Output only the lines that run from the line holding "Where should I" to the end of the entries, both ends included, and skip the pictures.
+++ GIVEN RECORDS
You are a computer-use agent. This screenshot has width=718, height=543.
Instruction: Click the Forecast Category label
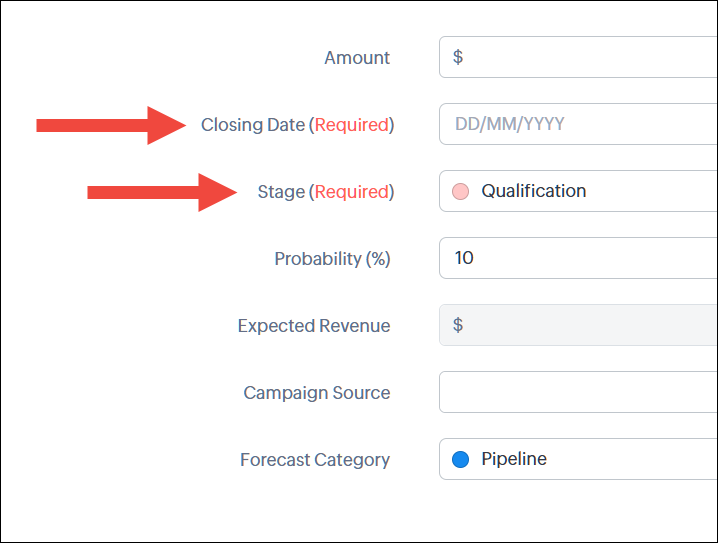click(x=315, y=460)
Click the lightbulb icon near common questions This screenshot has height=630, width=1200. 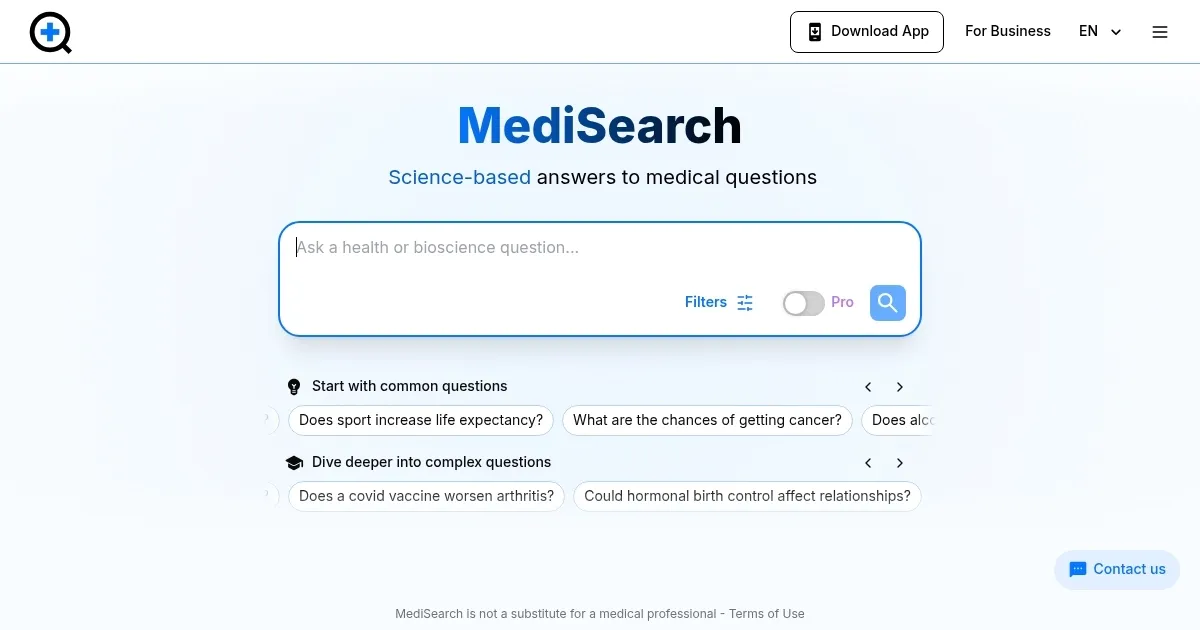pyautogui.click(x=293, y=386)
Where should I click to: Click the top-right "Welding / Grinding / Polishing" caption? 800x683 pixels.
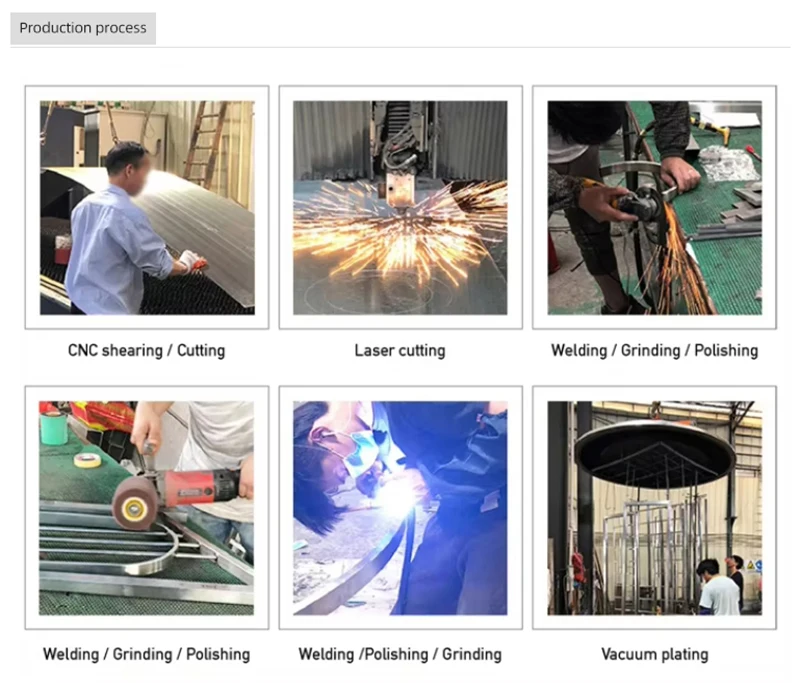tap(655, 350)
++++++
ANSWER BOX:
Where should I click to: Click the top-right "Welding / Grinding / Polishing" caption? 800x683 pixels.
tap(655, 350)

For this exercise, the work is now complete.